[Passage]
:::

I puked that night, but I wasn't sure whether it was on account of smelling like a makeshift outhouse or the fact I had a concussion no one took me to the hospital for. Given I've had two other concussions in my lifetime, and the symptoms were similar, I'm calling 50/50 on that one. Still, that memory didn't seem like the right one, so I kept on going.

I roamed alone over the farmland daily. It's something that evokes in me a glorious sense of autonomy. I swung from an old tire hung on the beam of a 20-foot roof. I'd skirt the old pond that dried up a little more each year to search for the crocuses that popped through the snow. I'd taken the old snowmobile out to one of the one hundred acres my family owned and managed to get the old diesel beast stuck in a foot or two of snow. You'd think I'd have been terrified at eight to wander like this. Yet, having lived there for what I perceived was my entire life, it was more like, "I'm going to catch heck for leaving the machine way out here."

My grandparents' dogs, Chico and Pooper, were always with me. Chico bounded through the snow like the Husky he was, his fuzzy tail bouncing. Poopsy stayed close. If she weren't at your leg, she was underfoot. I'd accidentally fallen over and stepped on her; she was called my shadow. I remember getting upset and kicking at her to get her out from under my feet and connecting with her side. I remembered her yelp, and though she's long gone, I'd still take it back if I could. It wasn't until she wouldn't come to me that I realized the gravity of my actions. I was fed up with walking and falling because she was snaking her body through my feet. It was a harsh lesson to learn. I frowned at this memory, which she took to mean something else.

"You don't remember, do you?"

"No, I don't think so. What were we doing before that?"

"It was hot that day. We were using those two bathtubs Granddad had set up as troughs for the horses."

"Oh, I remember that. The water was so cold, and it was great fun. We were in our swimsuits, having a wonderful time splashing around with no one to complain that we were making a mess." I laughed.

A vision of my holding her aloft seemed far-fetched until another memory flickered from the recess of my mind. I'd only put her in the old cow poop because there wasn't a new one. "Ha, I remember it. Sheesh. I'm sorry. I shouldn't have held your head over that dried cow patty and threatened to drop you into it."

:::

[Data extracts]
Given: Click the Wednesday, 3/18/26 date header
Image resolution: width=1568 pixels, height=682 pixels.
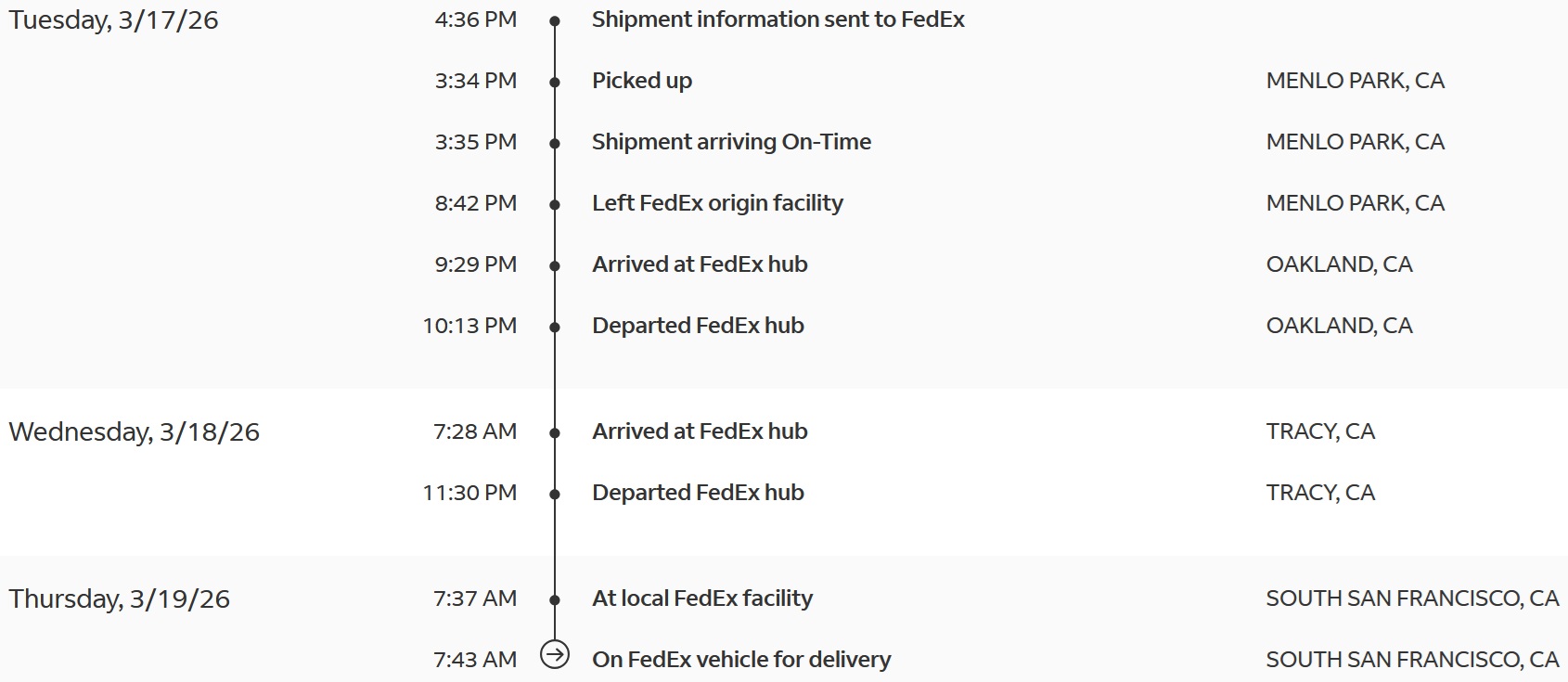Looking at the screenshot, I should pos(134,431).
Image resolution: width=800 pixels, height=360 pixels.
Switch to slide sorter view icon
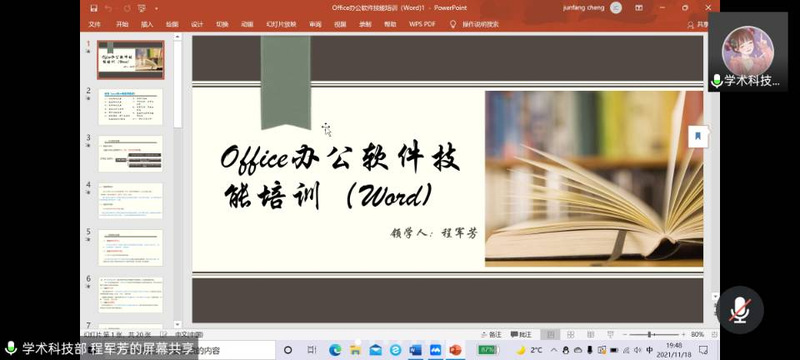(570, 335)
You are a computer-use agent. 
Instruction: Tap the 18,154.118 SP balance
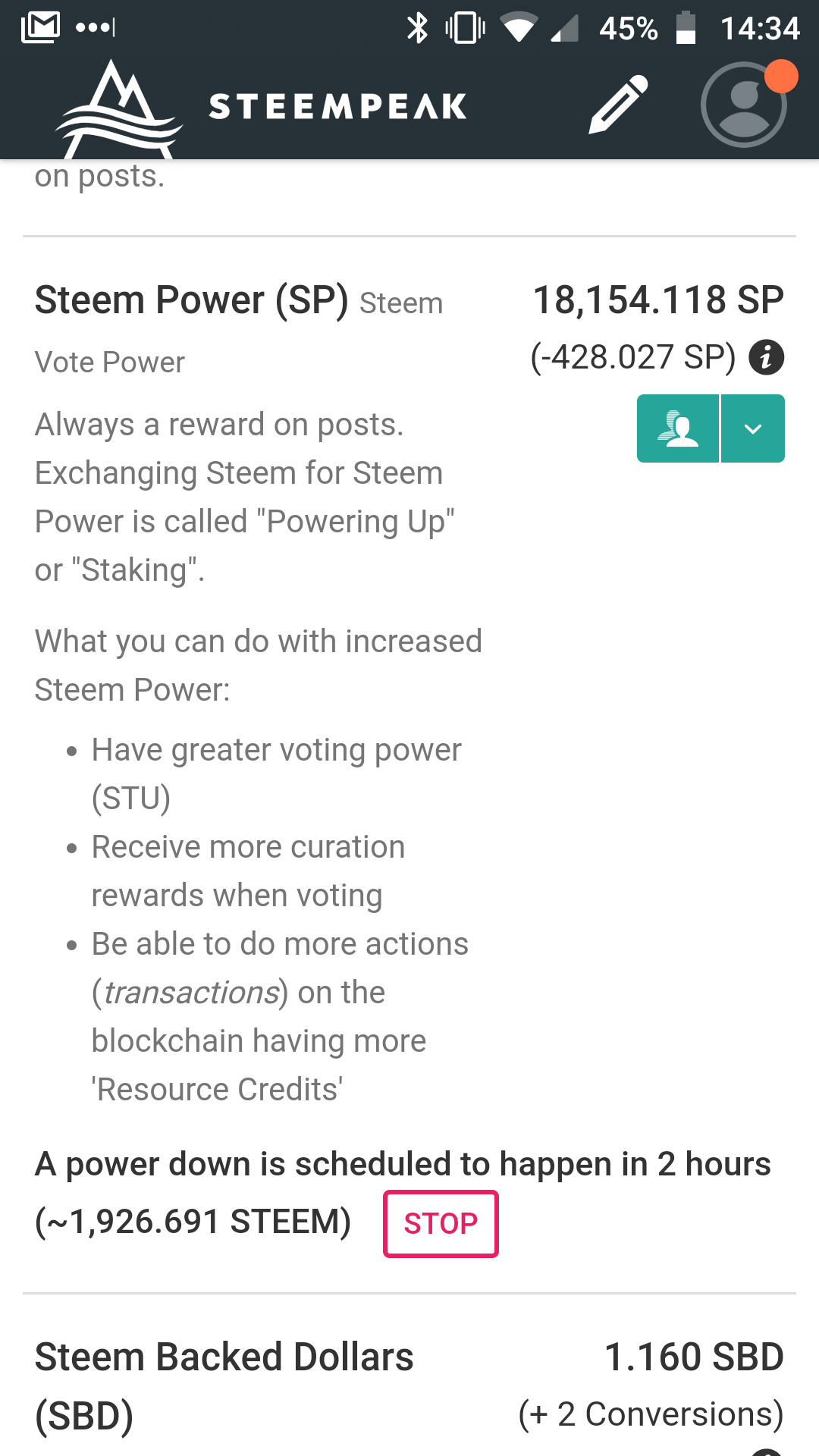click(x=657, y=300)
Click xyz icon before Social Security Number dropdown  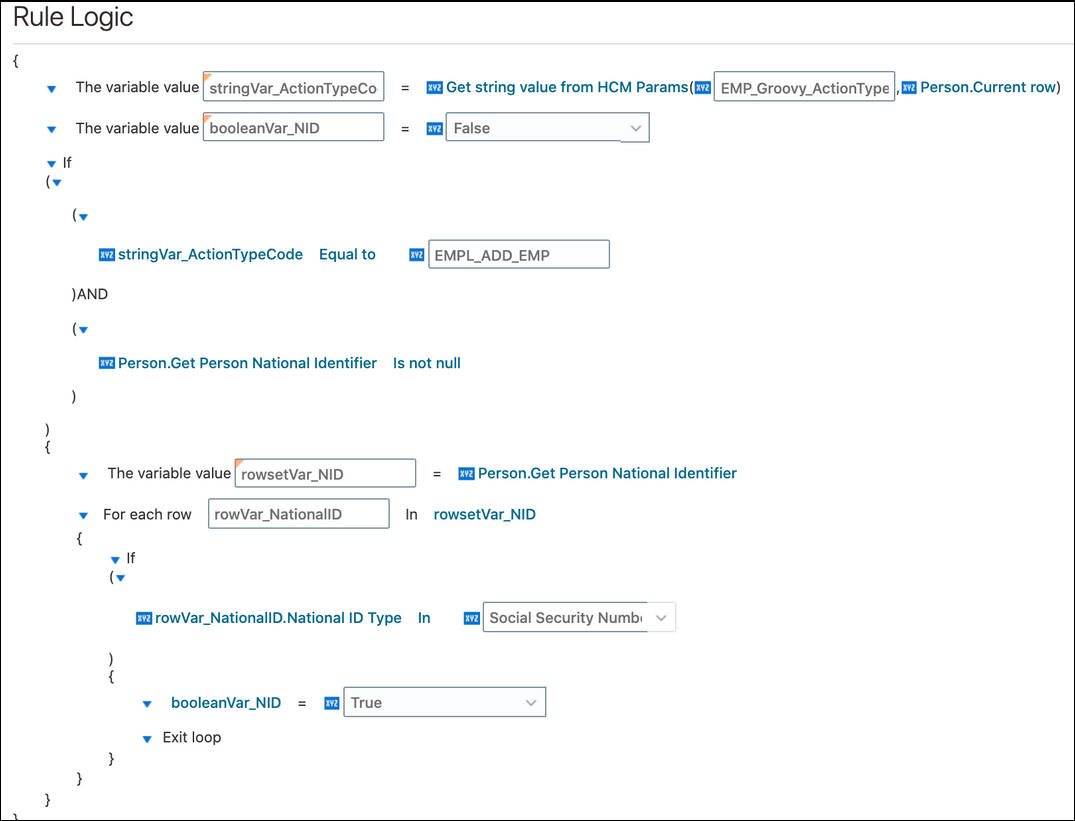(x=472, y=619)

:::

[Assignment] In the farm memoir, the paragraph that begins "I roamed alone over the farmland daily" describes what the narrator did on the farm. List each of those activities.

[Output for this exercise]
- Roamed alone over the farmland every day
- Swung from an old tire hung on the beam of a 20-foot roof
- Walked around the edge of the old pond to search for crocuses coming up through the snow
- Took the old snowmobile out to one of the family's acres and got it stuck in a foot or two of snow